Bürgerbegehren
Verdi kämpft gegen verkaufsoffene Sonntage

Münster -

Verkaufsoffene Sonntage bleiben in Münster ein Streitfall: Am Mittwoch entscheidet der Rat, Verdi stellt ein Bürgerbegehren in Aussicht.

Dienstag, 05.07.2016, 11:07 Uhr

Die Debatte um verkaufsoffene Sonntage in Münster bekommt eine neue Dynamik: Mit einem Bürgerbegehren will die Dienstleistungsgewerkschaft Verdi verhindern, dass künftig am zweiten Adventssonntag sowie am Hansemahl- und Herbstsend-Sonntag die Geschäfte öffnen. Einen Tag vor der Ratsabstimmung über die zusätzlichen Sonntagsöffnungszeiten bis 2019 stellte Verdi-Geschäftsführer Bernd Bajohr das Bürgerbegehren unter dem Motto „Freier Sonntag für Münster“ im Beisein von Kirchen-Vertretern vor.

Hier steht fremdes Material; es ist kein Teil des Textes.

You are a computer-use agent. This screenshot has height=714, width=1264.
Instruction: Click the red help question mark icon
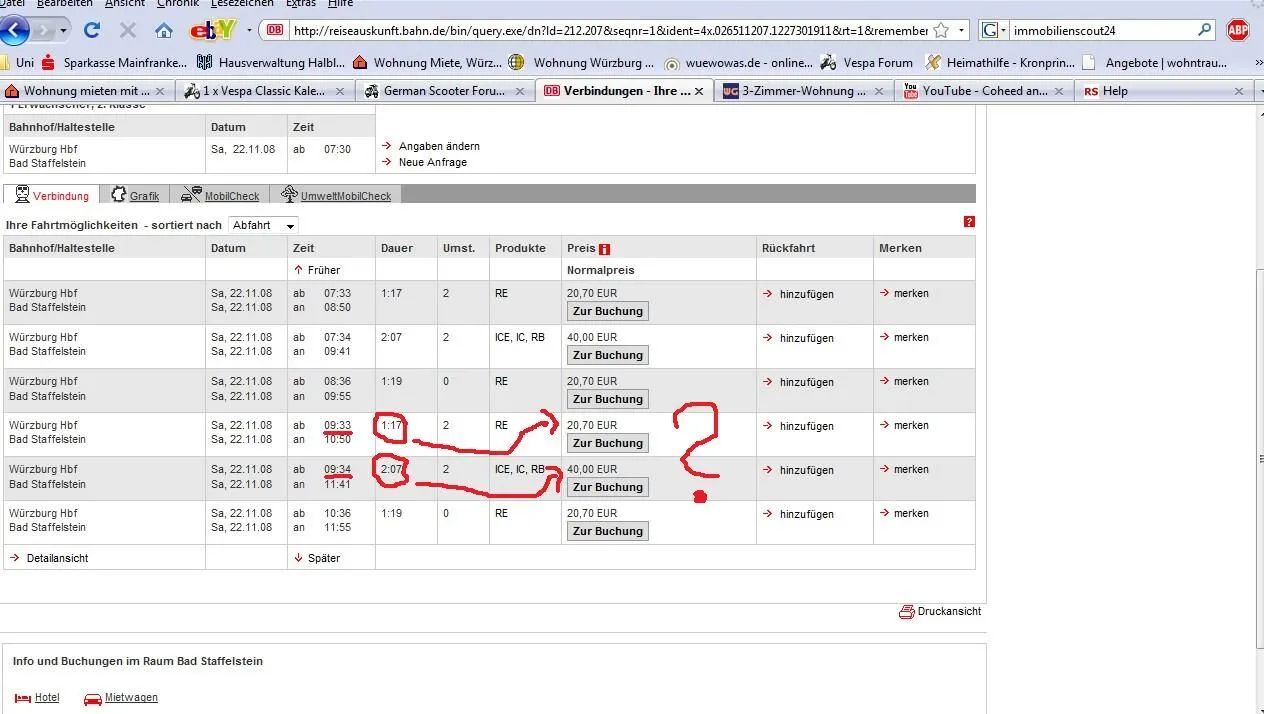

„Wir haben nicht die Absicht, die Ratsmitglieder zu erschrecken“, erklärte Bajohr mit Blick auf die Entscheidung am Mittwoch. Aber angesichts der im Bündnisvertrag von CDU und Grünen getroffenen Vereinbarung für verkaufsoffene Sonntage sagte der Verdi-Vertreter: „Wir müssen den beiden zeigen: Das geht so nicht!“

Sollte der Rat den Weg für die Ausweitung des Sonntagsverkaufs freimachen, will sich am 23. Mai die von Verdi getragene Initiative für den freien Sonntag konstituieren. Binnen einer Sechs-Wochen-Frist sollen knapp 10 000 Unterschriften wahlberechtigter Münsteraner gesammelt werden. In diesem Fall, so Wilhelm Achelpöhler, Fachanwalt für Verwaltungsrecht, müsste der Rat in seiner Sitzung am 20. September entscheiden, ob er dem Ansinnen des Bürgerbegehrens Rechnung trägt. Hielte er an seinem Entschluss fest, kommt es zum Bürgerentscheid, bei dem alle Münsteraner aufgerufen sind, selbst über die verkaufsoffenen Sonntage zu entscheiden.

Diese sind Verdi seit jeher ein Dorn im Auge – zumal sie ausgeweitet würden und in der Regel nicht mehr Umsatz brächten, wie die für den Handel zuständige Gewerkschaftssekretärin Gabi Beuing betonte.

Ob die christlichen Kirchen das Bürgerbegehren offiziell unterstützen werden, ist noch nicht entschieden. Allerdings machte Pfarrer Dr. Jens Dechow deutlich, dass für die evangelische Kirche insbesondere der Adventssonntag eine hohe symbolische Bedeutung habe. Der Kommerzialisierung des Sonntags erteile man eine Absage. Es gehe um Selbstbesinnung. Auf den Stellenwert des arbeitsfreien Sonntags verwies Ulrich Messing, Geistlicher Beirat des Stadtkomitees der Katholiken.

Im vergangenen Jahr hatte es in Münster nach langen politischen Debatten erstmals einen verkaufsoffenen Adventssonntag gegeben.